If, on the other hand, you’d just prefer a good contemporary sitcom, then simply hang around for half an hour and turn on BBC2 for Episodes. Unlike Vicious, this is not only crammed with genuinely funny lines, but it also puts them into the mouths of characters who might actually be likely to speak them.

Stephen Mangan and Tamsin Greig are Sean and Bev Lincoln, a married couple writing for American television, and therefore having their work messed up by various Hollywood executives. (Episodes is written by two old US TV hands, including David Crane who co-created Friends.) The satire, though, is nicely even-handed, with the Brits as guilty of prissiness as the Americans are of shallowness — and in both cases without ever seeming despicable, merely somewhere between ambitious and scared.
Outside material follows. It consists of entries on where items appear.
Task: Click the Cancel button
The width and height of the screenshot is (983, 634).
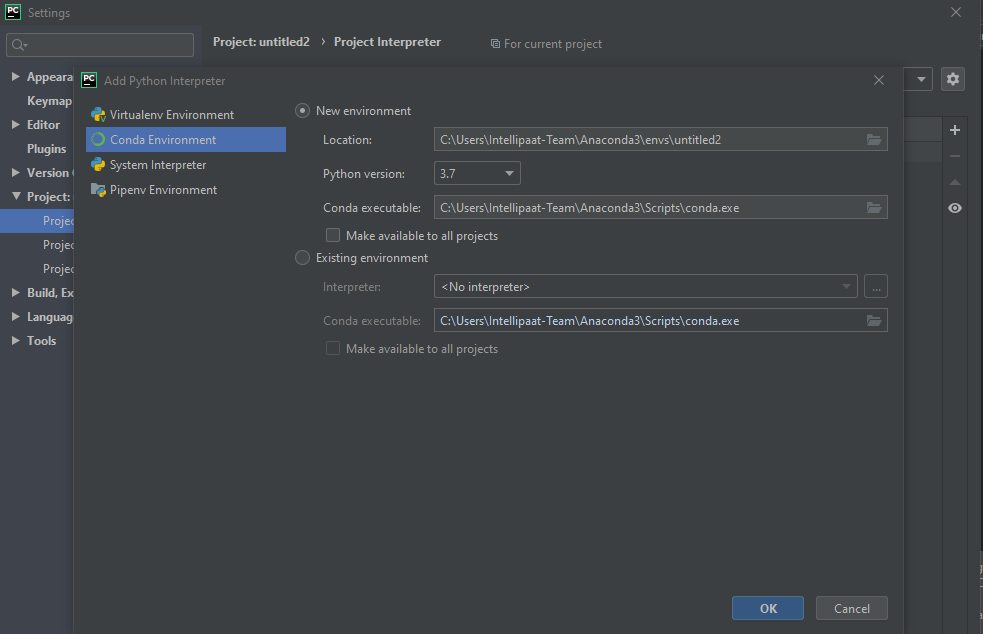Action: tap(851, 608)
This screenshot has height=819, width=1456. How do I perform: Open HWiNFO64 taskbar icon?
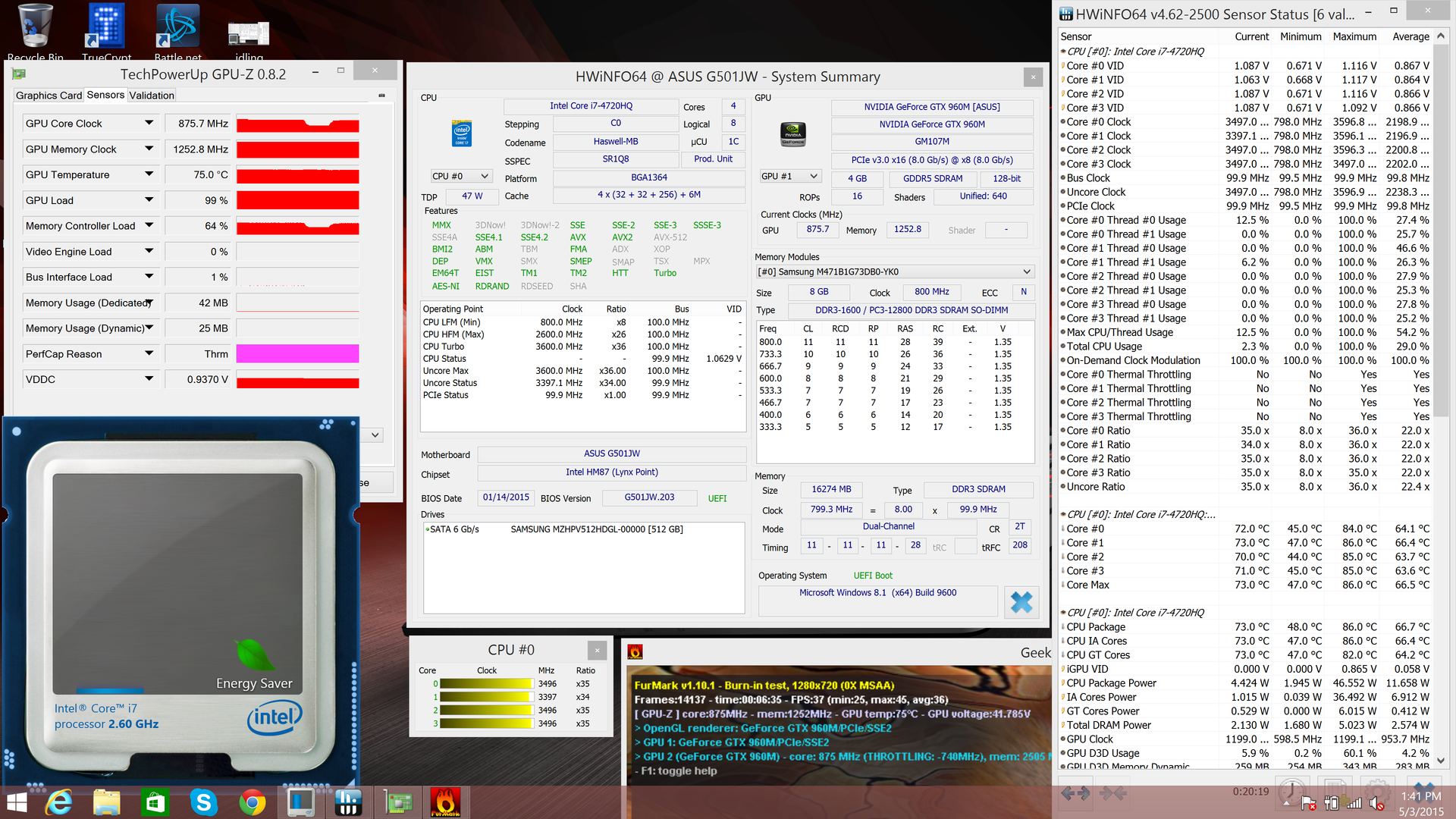pyautogui.click(x=349, y=802)
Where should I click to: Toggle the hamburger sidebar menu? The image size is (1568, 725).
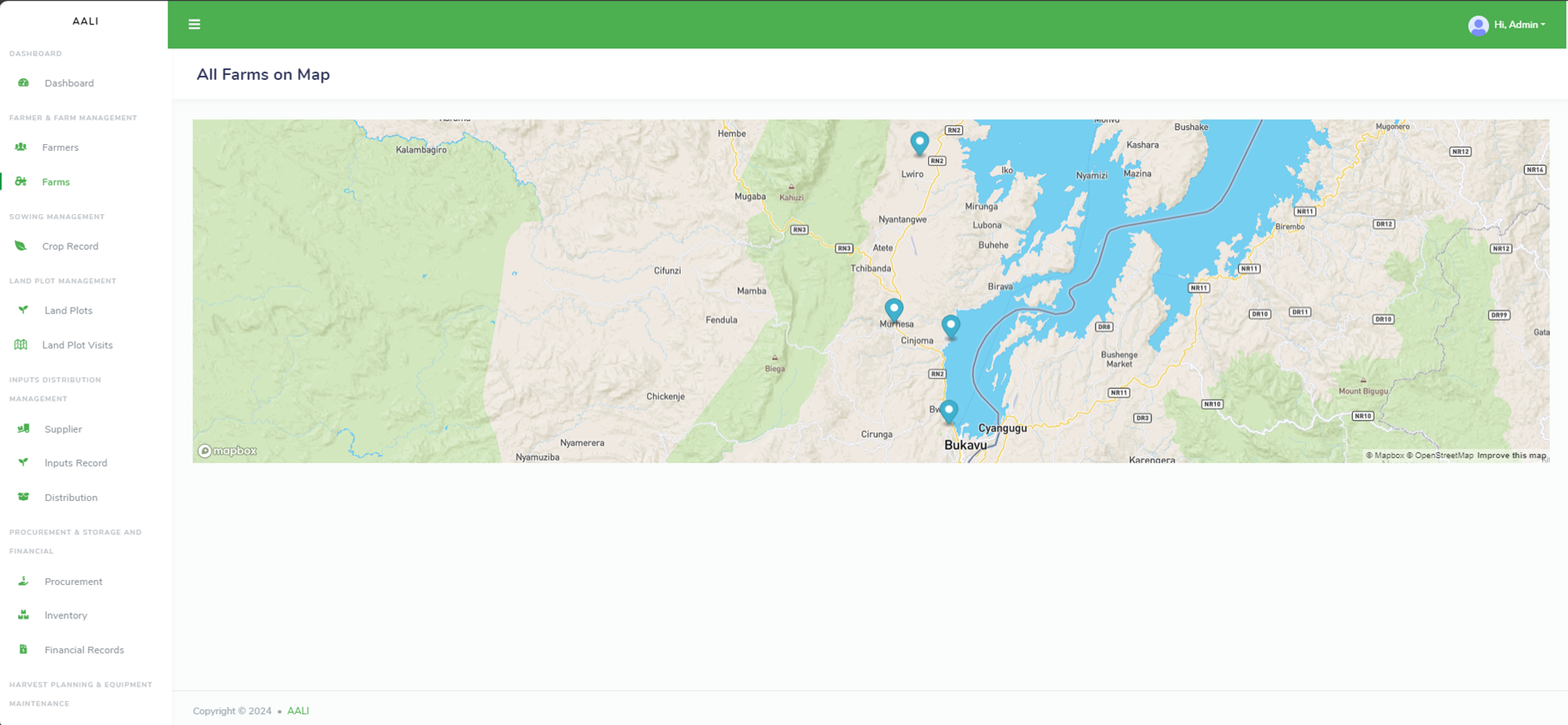pos(194,24)
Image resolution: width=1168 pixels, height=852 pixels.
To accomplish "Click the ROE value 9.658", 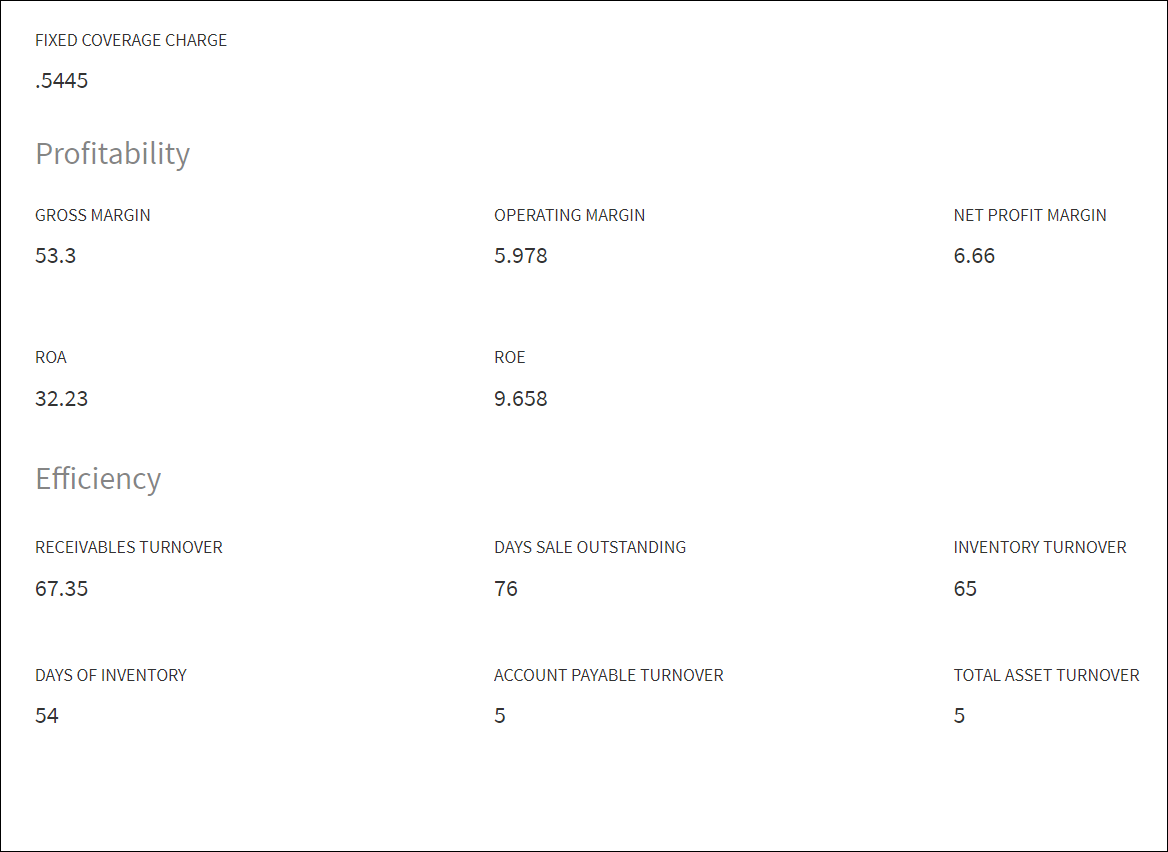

Add in a uniformly strong ensemble cast and Episodes should in theory be an impossible show for any one person to steal. In practice, Matt LeBlanc manages it effortlessly, playing a particularly unsparing version of himself as an amoral egotist struggling to hang on to his alpha-male status as his post-Friends career slides ever downwards. On Monday, for instance, he decided that if he got back with his ex-wife, he could renew his relationship with his sons — and, better still, save a lot of money on alimony and child support. And all this, while remaining extremely charming.

Now, the fact that TV critics generally pass judgment on drama series by reviewing the opening episode is understandable enough — but also a bit like reviewing a book from the first chapter alone. And with thrillers, of course, the real test is how they end. Over the past six weeks, The Game (BBC2, Thursday) has left many a loose end dangling as the entire staff of MI5 in the early 1970s — six people, apparently — tried to work out how the Soviets intended to destroy Britain by means of the mysterious Operation Glass. But would they be able to sort everything out in the last hour? Or would we get one of those infuriating cliff-hanger finales that so obviously translate as a desperate plea for another series.
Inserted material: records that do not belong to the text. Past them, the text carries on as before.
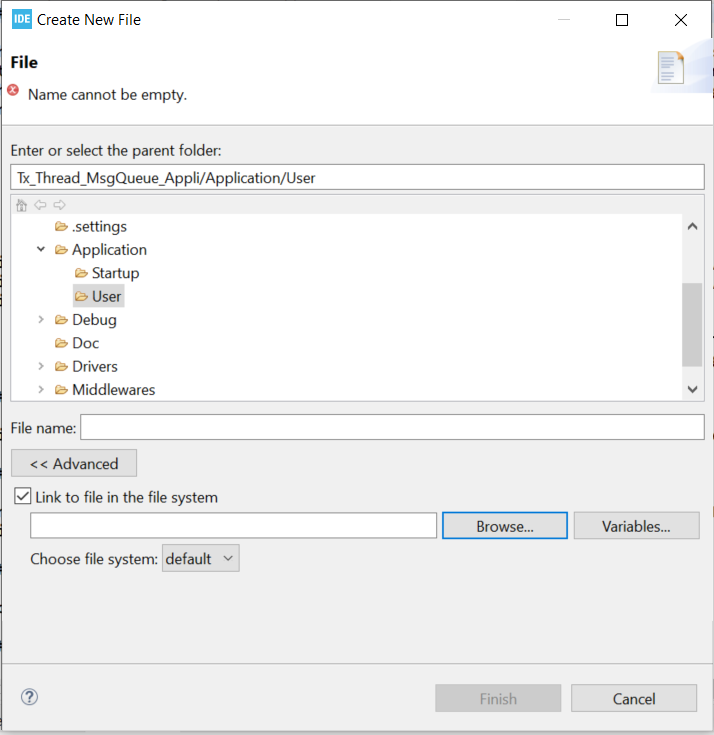Screen dimensions: 714x735
Task: Click the File name text field
Action: click(x=392, y=428)
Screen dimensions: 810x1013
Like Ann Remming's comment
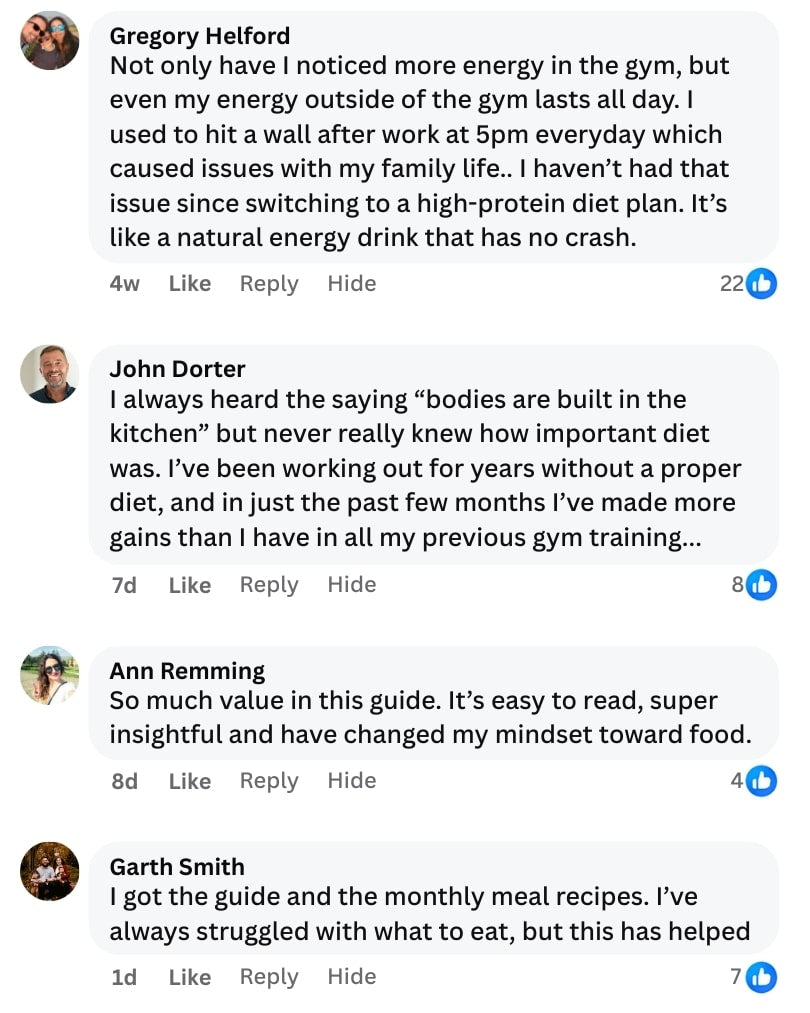(x=189, y=781)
Well, the good news is that The Game did honour its commitment to the viewers. Operation Glass was both revealed and foiled. It also turned out to be suitably dastardly and byzantine, while still comprehensible. The loose ends were all tidied away and the baddies got their comeuppances.

The series as a whole can’t be called dazzlingly original — although, in its defence, it’s not easy to imagine a Cold-War thriller without moles, guttural accents and an all-pervading sense of mistrust. Nonetheless, The Game shuffled the familiar elements with impressive and ultimately satisfying aplomb.